▸ Problem
Swap "export button" for "export icon" in the items from the line with "Given: Click the Dışa aktar export button" up to and including the line with "Looking at the", and return only those lines with nothing else changed.

▸ Recorded information

══════

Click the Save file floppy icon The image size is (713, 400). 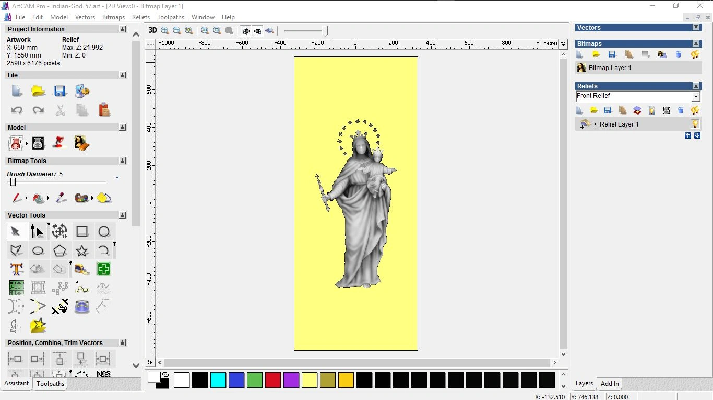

══════

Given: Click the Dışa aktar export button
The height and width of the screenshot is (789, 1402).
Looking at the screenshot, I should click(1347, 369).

══════

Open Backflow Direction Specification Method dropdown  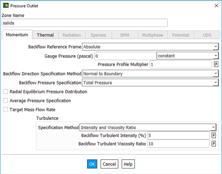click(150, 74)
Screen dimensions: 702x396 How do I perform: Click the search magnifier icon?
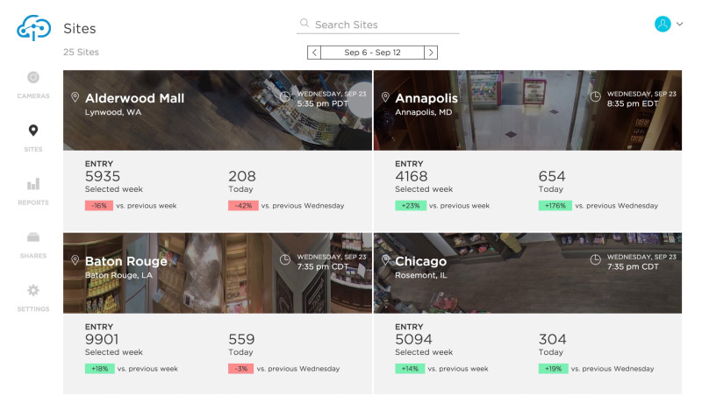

══════

▸ Task solution
Given: Click the Dışa aktar export icon
The height and width of the screenshot is (789, 1402).
Looking at the screenshot, I should click(1347, 369).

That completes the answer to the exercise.